Un autre regard:La face cachée de l'art
Un article de territoile.
La chronique mensuelle de Sophie Taam dans l'hebdomadaire Le Patriote
- Autopsie d'une création française
- Le triomphe de la phallo-gérontocratie
- Éros contre Thanatos
- Les artistes viennent de Saturne, les institutionnels viennent de Jupiter
- Essai de taxonomie
Pourquoi je suis co-signataire de la pétition « L’art c’est la vie » par Sophie Taam
texte de décembre 2007 dans le Supplément culturel du Patriote Culture: les masques tombent
Jusqu’à présent, toutes sortes de personnalités, pour dénoncer les dysfonctionnements mentionnés, se sont exprimées à la place des artistes : historiens, critiques d’art… Or, les artistes doivent se réapproprier la parole, le pouvoir , briser le silence et la peur. Ce que fait cette pétition.

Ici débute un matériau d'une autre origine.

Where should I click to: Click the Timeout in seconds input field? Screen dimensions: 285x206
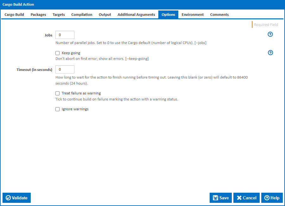pyautogui.click(x=65, y=69)
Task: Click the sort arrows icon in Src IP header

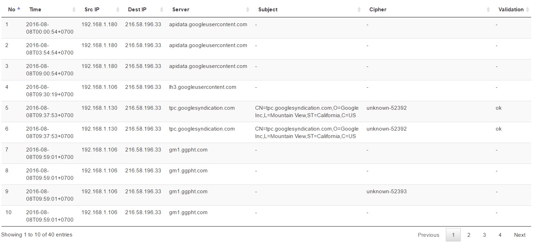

Un problème crucial est celui de la vérifiabilité des critères de sélection ou d’exclusion des institutionnels. Si on évoque la visibilité faible et décroissante des artistes français soutenus à l’étranger, les institutionnels crient au sacrilège-mercantilisme ; le peu d’intérêt du public pour l’art contemporain présenté, mesuré en nombre d’entrées à une exposition, ils crient alors au sacrilège-populisme. J’ai reçu une lettre d’un directeur de FRAC, juste un peu plus franc que les autres, qui écrit tout haut ce que tout le monde fait tout bas, disant texto: « votre travail ne peut toucher ma propre sensibilité, j’en suis désolé » Or, un directeur de FRAC n’acquiert pas des œuvres avec son argent pour décorer son appartement à son goût. Il est nommé – et payé - par l’État pour acquérir avec l’argent des contribuables des œuvres qui témoignent , pour une époque et une région données, de la création dans toute sa diversité. Il est urgent de remettre en question ce système sans contrôle, perverti au fil des années. Les artistes doivent être plus présents dans les instances de pouvoir artistiques. En effet, ne sont-ils pas les seuls vrais experts en art? Notre belle région attire constamment de nouveaux talents. Mais une fois qu’ils ont mesuré l’immobilisme, la frilosité et le noyautage institutionnels en place, ils ne restent pas. C’est dommage ! Si les institutions mises en cause ne se recroquevillent pas sous l’effet de la douleur , mais voient au contraire en cette pétition une opportunité saine d’échanges, de réflexion et d’action commune, au niveau national et/ou régional, une nouvelle ère riche en vitalité s’ouvre à l’art contemporain français.